PROVIDED MATERIAL:
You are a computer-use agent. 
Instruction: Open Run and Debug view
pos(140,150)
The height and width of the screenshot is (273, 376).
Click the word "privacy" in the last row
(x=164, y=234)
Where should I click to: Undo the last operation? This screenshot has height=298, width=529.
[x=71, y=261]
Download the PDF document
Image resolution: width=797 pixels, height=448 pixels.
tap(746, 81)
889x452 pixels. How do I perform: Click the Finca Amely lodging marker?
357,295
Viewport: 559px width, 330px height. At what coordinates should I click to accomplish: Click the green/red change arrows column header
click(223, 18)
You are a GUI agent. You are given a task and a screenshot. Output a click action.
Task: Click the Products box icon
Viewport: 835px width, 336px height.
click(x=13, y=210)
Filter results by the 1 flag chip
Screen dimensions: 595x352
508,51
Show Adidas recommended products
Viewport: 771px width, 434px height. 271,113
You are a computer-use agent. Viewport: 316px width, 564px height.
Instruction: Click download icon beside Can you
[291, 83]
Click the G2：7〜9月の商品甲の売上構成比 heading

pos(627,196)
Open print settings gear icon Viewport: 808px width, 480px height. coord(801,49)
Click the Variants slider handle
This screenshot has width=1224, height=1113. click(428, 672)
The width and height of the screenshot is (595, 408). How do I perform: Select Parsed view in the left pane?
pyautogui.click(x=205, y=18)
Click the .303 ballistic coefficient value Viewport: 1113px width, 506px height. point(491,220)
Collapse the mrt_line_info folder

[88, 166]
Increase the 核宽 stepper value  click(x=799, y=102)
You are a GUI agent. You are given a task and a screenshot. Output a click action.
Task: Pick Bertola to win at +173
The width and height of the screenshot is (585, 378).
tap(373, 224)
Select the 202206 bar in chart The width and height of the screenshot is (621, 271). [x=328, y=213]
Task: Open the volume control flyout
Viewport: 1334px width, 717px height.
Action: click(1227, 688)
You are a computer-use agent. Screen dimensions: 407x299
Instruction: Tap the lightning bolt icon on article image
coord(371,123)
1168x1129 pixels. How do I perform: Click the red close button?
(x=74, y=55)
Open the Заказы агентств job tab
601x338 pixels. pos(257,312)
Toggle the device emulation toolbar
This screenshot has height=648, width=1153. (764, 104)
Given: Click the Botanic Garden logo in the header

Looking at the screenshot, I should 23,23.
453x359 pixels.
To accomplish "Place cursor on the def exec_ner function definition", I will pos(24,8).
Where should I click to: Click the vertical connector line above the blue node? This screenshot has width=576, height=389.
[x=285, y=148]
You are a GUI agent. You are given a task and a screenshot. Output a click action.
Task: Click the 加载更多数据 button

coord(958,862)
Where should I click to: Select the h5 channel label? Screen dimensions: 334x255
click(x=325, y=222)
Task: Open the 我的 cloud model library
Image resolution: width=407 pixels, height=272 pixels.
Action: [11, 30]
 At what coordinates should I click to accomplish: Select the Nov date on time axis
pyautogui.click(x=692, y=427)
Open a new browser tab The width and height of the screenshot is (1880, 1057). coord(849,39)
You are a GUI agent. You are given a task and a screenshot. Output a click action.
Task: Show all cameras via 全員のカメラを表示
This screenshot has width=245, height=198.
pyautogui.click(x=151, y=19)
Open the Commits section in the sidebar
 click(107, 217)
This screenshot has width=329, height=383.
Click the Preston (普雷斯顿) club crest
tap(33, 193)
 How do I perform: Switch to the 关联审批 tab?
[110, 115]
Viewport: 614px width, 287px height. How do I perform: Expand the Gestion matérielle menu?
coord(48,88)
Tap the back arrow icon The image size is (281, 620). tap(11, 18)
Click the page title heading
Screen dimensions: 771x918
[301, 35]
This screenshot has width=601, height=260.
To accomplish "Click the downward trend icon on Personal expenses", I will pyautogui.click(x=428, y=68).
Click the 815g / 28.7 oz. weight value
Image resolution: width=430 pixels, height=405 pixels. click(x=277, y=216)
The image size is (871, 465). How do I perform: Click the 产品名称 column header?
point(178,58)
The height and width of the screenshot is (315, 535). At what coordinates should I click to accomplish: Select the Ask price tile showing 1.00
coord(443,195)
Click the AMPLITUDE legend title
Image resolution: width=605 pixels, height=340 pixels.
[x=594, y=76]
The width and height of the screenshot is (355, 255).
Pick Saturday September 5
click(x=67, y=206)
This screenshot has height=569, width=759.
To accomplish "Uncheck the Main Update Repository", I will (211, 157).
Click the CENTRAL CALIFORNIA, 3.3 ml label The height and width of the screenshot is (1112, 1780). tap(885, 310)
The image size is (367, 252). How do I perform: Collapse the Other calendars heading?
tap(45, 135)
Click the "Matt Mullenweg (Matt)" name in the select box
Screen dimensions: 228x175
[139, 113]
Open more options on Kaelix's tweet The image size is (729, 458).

EXERCISE BRIEF:
Please copy the data above word for word, from the line with "Task: Open the volume control flyout" to the line with "601x338 pixels. pos(257,312)", both included.

RESPONSE:
Task: Open the volume control flyout
Viewport: 1334px width, 717px height.
Action: click(1227, 688)
You are a computer-use agent. Screen dimensions: 407x299
Instruction: Tap the lightning bolt icon on article image
coord(371,123)
1168x1129 pixels. How do I perform: Click the red close button?
(x=74, y=55)
Open the Заказы агентств job tab
601x338 pixels. pos(257,312)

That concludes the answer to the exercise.